Instructions for the task:
Write out exactly the lines below starting at the one containing "[Advertisement] (180, 226)" and ending at the one containing "sales@greensofttech.com". Omit every picture.
BEGIN Provided data
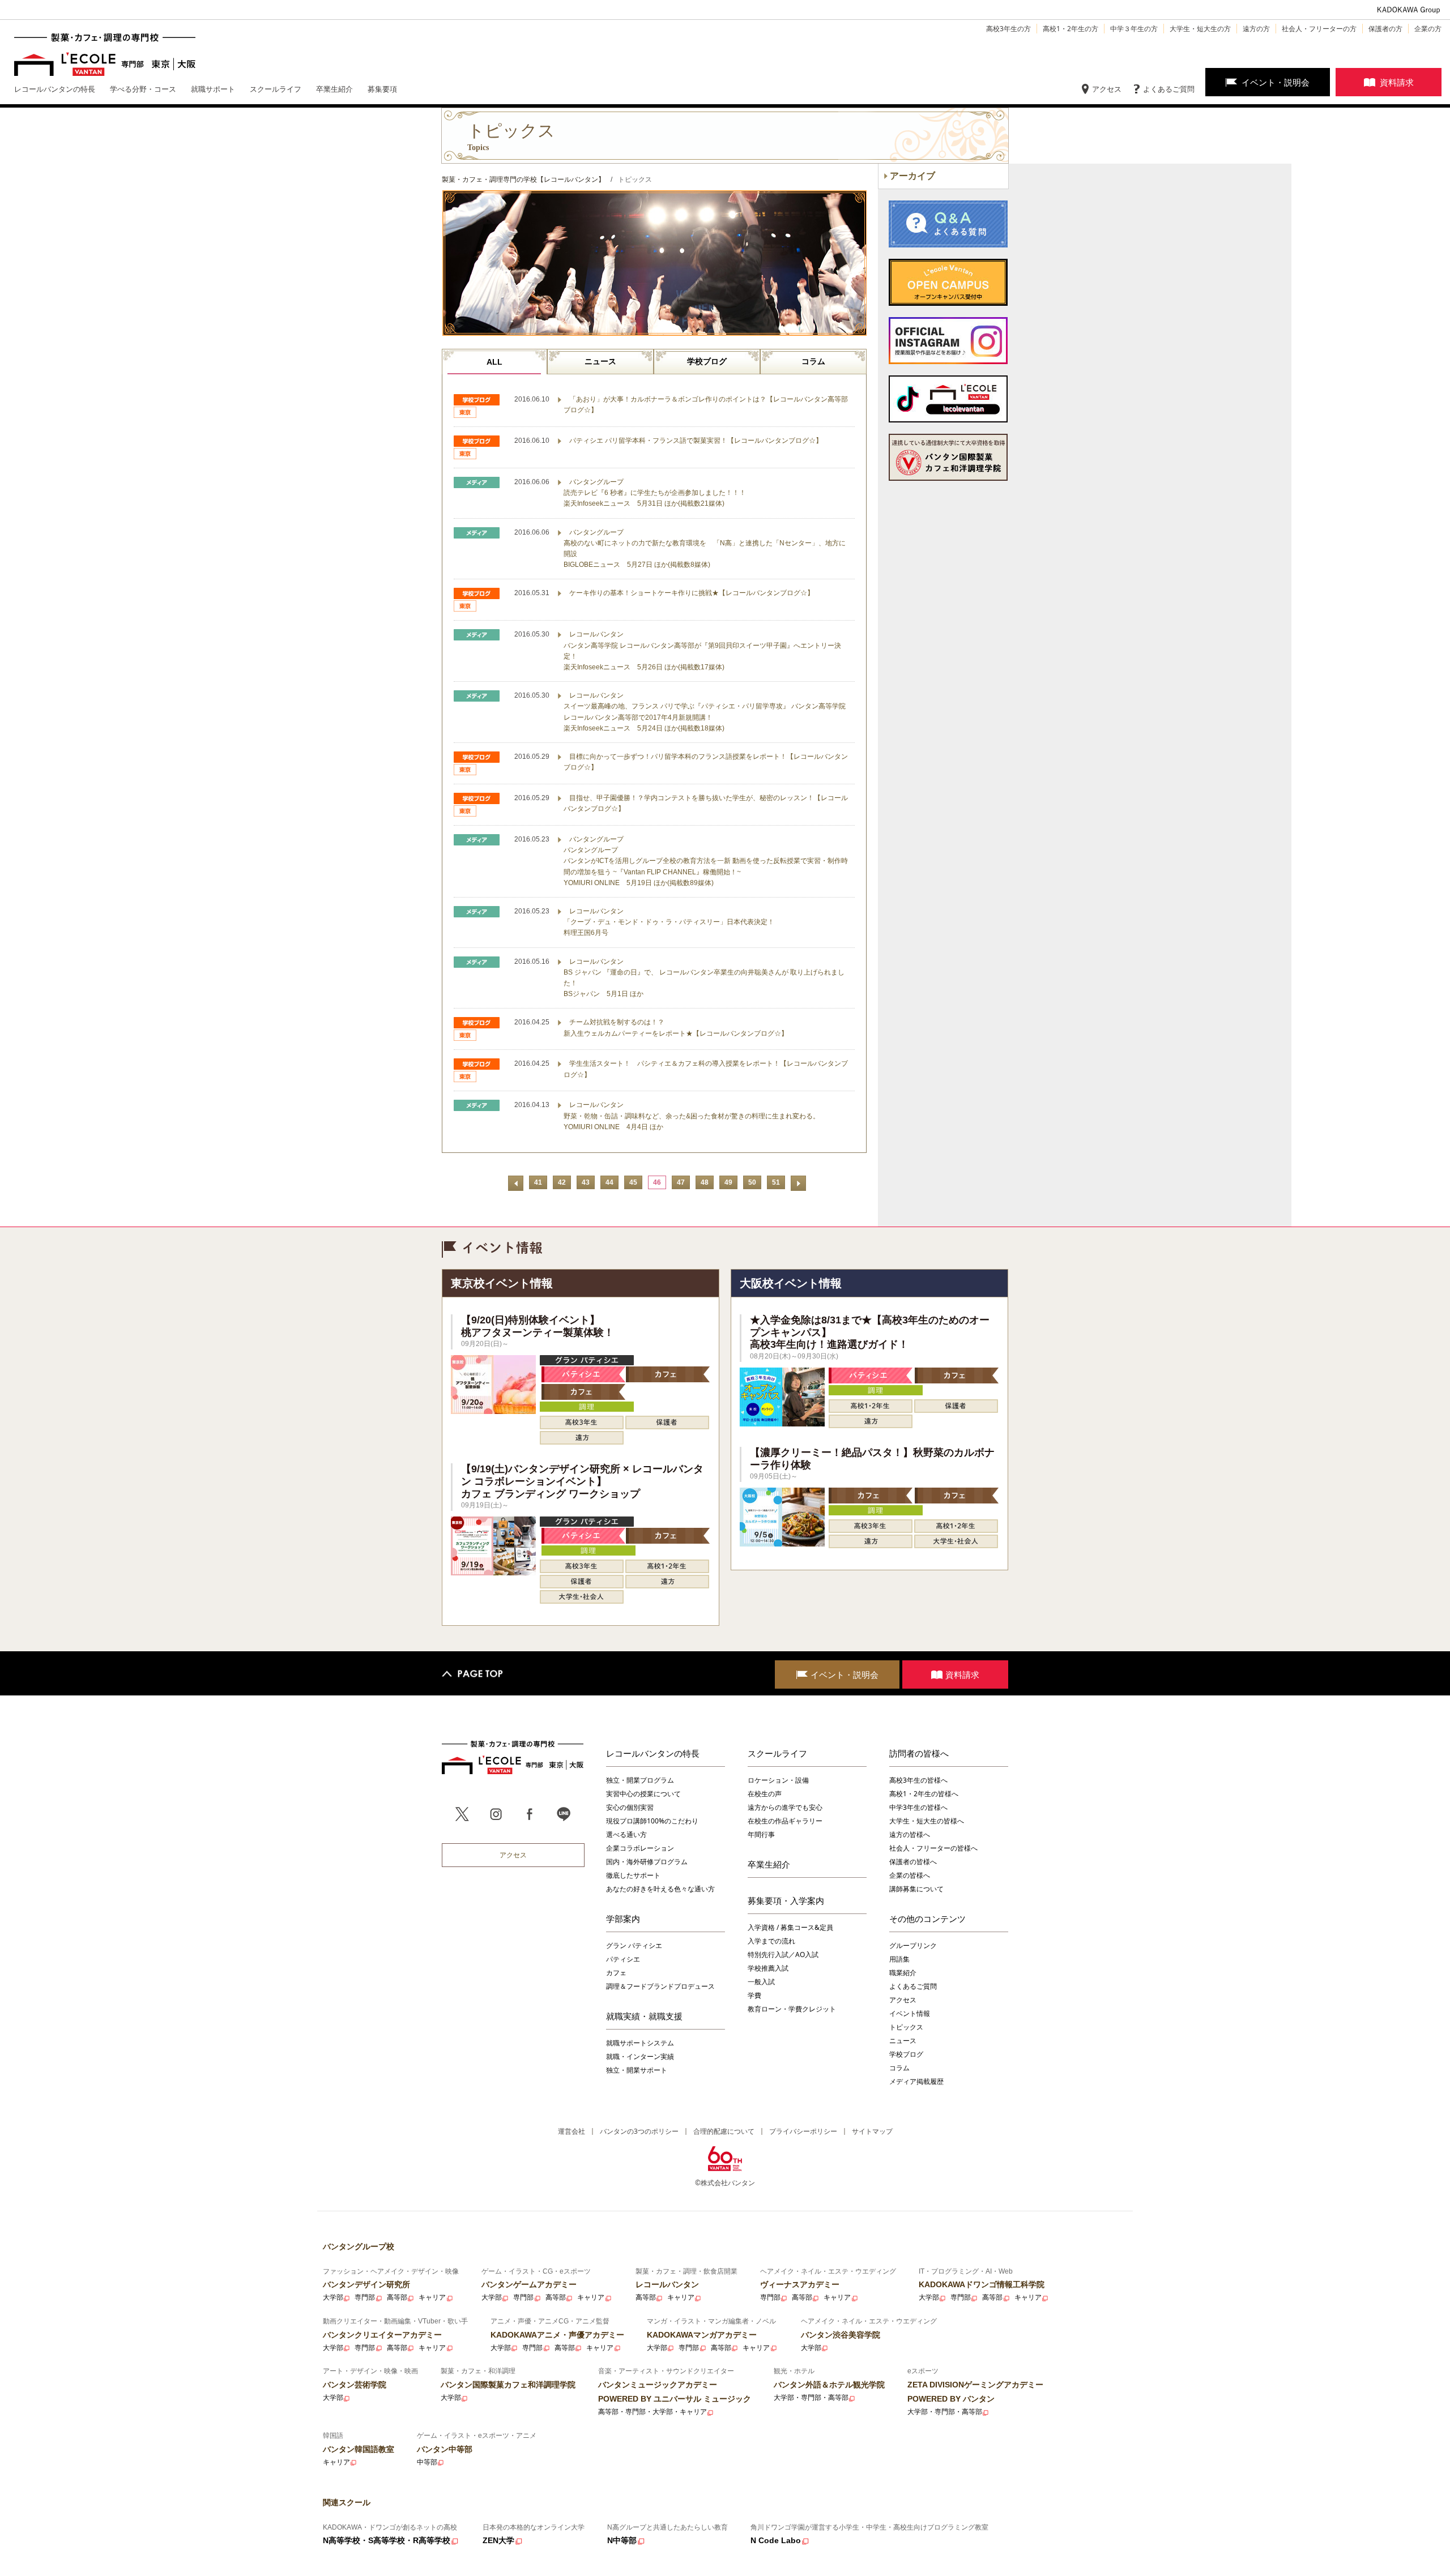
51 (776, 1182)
END Provided data
BEGIN Provided data
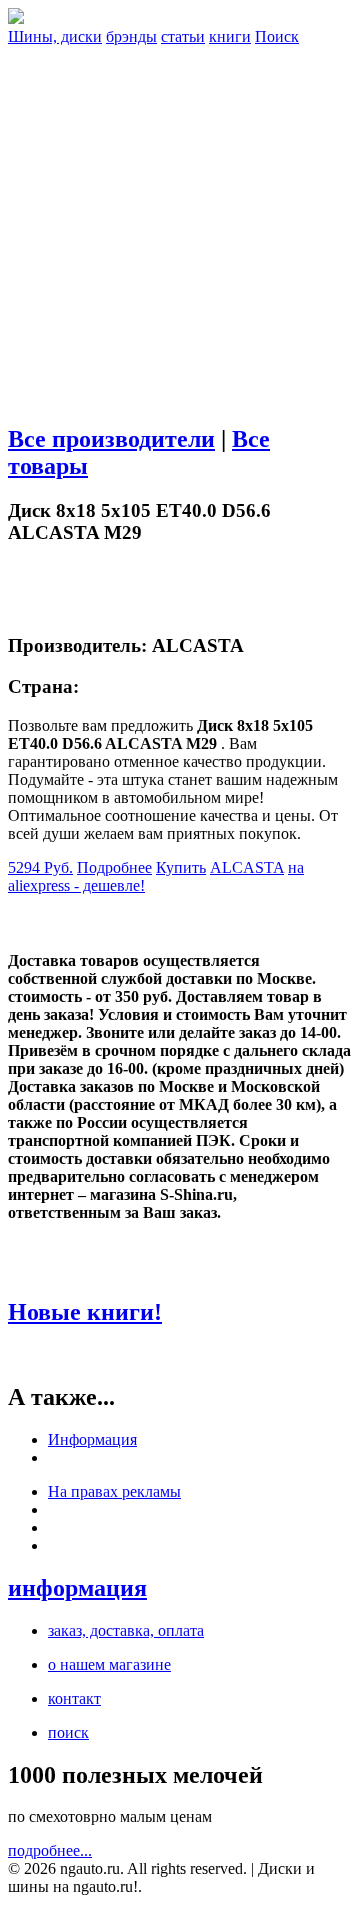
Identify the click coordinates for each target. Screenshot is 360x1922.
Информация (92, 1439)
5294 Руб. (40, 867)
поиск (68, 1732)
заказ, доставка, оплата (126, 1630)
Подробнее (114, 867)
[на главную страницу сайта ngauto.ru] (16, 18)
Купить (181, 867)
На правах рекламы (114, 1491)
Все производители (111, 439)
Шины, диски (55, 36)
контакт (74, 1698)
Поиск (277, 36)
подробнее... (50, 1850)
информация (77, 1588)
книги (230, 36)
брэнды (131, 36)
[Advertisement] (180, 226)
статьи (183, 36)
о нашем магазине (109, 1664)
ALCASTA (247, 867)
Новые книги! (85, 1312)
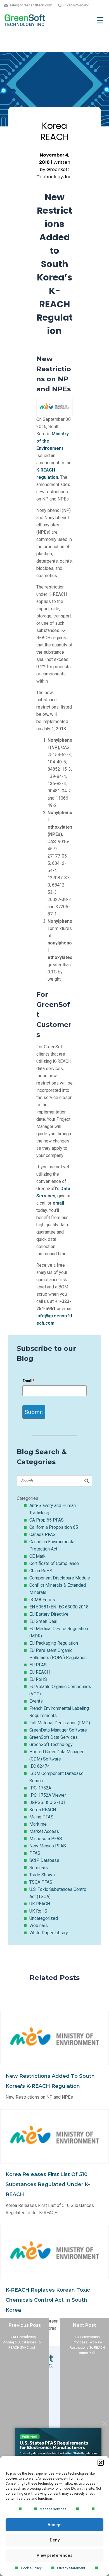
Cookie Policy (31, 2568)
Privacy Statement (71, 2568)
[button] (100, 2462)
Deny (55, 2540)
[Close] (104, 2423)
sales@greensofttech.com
END Provided data
Result below:
[Advertisement] (180, 226)
статьи (183, 36)
о нашем магазине (109, 1664)
ALCASTA (247, 867)
Новые книги! (85, 1312)
Cookie Policy (31, 2568)
Privacy Statement (71, 2568)
[button] (100, 2462)
Deny (55, 2540)
[Close] (104, 2423)
sales@greensofttech.com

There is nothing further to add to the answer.